The Congress in Punjab is very much alive and kicking, unlike in states like UP, Bihar and Tamil Nadu where it is almost invisible. The party's robust health means AAP has a lot of ground to cover to win. AAP got 24% of the votes in the Lok Sabha elections two years ago when it won 4 seats. Since then, the party has split multiple times and lost some of its well known and influential local leaders.

But as Kejriwal has proved in Delhi twice over, he should not be underestimated. He sprang a surprise in the 2013 Delhi assembly election when his fledgling party, contesting its first polls, came second and stopped the BJP from winning a majority. And then in the 2015 assembly poll, he wiped out both his opponents, to win 67 of Delhi assembly's 70 seats.

Today, there's a buzz about AAP in Punjab, a state weary of the feudal, corrupt politics of mainstream parties. The Akali Dal and the Congress, which have dominated the political landscape for decades, are seen as two sides of the same coin.
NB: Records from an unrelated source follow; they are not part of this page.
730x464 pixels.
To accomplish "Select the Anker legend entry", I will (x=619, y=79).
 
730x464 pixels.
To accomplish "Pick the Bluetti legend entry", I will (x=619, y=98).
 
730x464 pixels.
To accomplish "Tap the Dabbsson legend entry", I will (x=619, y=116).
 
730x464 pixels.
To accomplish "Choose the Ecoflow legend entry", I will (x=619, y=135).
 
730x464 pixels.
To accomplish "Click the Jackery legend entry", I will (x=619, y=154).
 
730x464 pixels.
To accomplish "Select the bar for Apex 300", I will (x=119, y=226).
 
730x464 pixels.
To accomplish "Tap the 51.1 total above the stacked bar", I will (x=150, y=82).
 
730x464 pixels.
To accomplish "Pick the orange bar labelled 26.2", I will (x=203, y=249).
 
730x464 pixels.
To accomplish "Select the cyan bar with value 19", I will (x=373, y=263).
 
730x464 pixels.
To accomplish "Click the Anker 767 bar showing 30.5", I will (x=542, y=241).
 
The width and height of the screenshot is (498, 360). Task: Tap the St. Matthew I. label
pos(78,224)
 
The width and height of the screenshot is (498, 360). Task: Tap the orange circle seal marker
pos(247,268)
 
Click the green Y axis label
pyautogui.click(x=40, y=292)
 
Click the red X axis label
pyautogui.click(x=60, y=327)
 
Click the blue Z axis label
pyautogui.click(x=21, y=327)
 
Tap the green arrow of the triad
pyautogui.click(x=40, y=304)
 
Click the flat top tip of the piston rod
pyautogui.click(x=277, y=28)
AAP brings a breath of fresh air with a heady promise of change. And change is what people want. The challenge for AAP is to convert the buzz into votes and then into seats.

The fight between a party seen as the ancient regime and the new kid on the block has thrown up interesting battle lines that are almost unique in India where elections are often fought on the basis of caste and creed. Mandate 2017 in Punjab is a battle between the haves and the have nots. The demographics of the support base of the two main contenders show a clear class divide.

Congress strategists acknowledge that AAP is going strong in areas dominated by the Scheduled Castes.

The establishment, consisting of traders, shopkeepers, businessmen, middle classes and urban residents, is solidly with the Congress. These groups are worried that an AAP government could upset their applecart and shake things up. Stories from Delhi, especially reports of the constant bickering between the AAP government and the Centre, have served to deepen these fears. And the turmoil in the party in Punjab in the last few months, which led to the exit of a number of people including the convenor Sucha Singh Chhotepur, has strengthened charges by its opponents that AAP means anarchy, not governance.

None of these issues matter lower down the socio-economic ladder. The concerns of the establishment completely bypass vast swathes of the rural poor who in 2017 still have patchy access to metal roads, piped clean drinking water and proper sanitation. Civil society activist Manjinder Singh aka Pappi, based in Chief Minister Prakash Singh Badal's assembly constituency of Lambi, laments that most villages in the area have to depend on tankers to bring them drinking water. "This is when Badal has been chief minister for the last ten years," he exclaims in disgust.

Congress strategists acknowledge that AAP is going strong in areas dominated by the Scheduled Castes. This is particularly evident in Malwa which has as many as 69 seats but even in Punjab's smallest region, Doaba, with just 23 seats, there is visible support for AAP among the SC groups. It's an important demographic for Kejriwal's party because Punjab has the highest SC population at 32 %.

AAP's chief weakness is that it does not have a chief ministerial face. Captain Amarinder Singh, who was finally declared the CM candidate of the Congress just a week before polling, remains a popular figure despite his royal ways and his feudal style of functioning. On the other side, there is only Kejriwal who announced that he will not leave Delhi to shift to Punjab. So who will be CM if AAP pulls off a victory? The question haunts its campaign.

Significantly, the Congress is banking heavily on Amarinder Singh's popularity. It is interesting that there are virtually no hoardings or posters bearing photographs of the party's holy trinity of Sonia Gandhi, Rahul and Manmohan Singh. The Captain's face dominates everywhere.

"The AAP concept has become a part of Punjab's imagination," says political science professor at Guru Nanak University Jagrup Singh Sekhon. But with a buoyant Congress on the other side, can Kejriwal pull it off? Few in Punjab were willing to answer the question.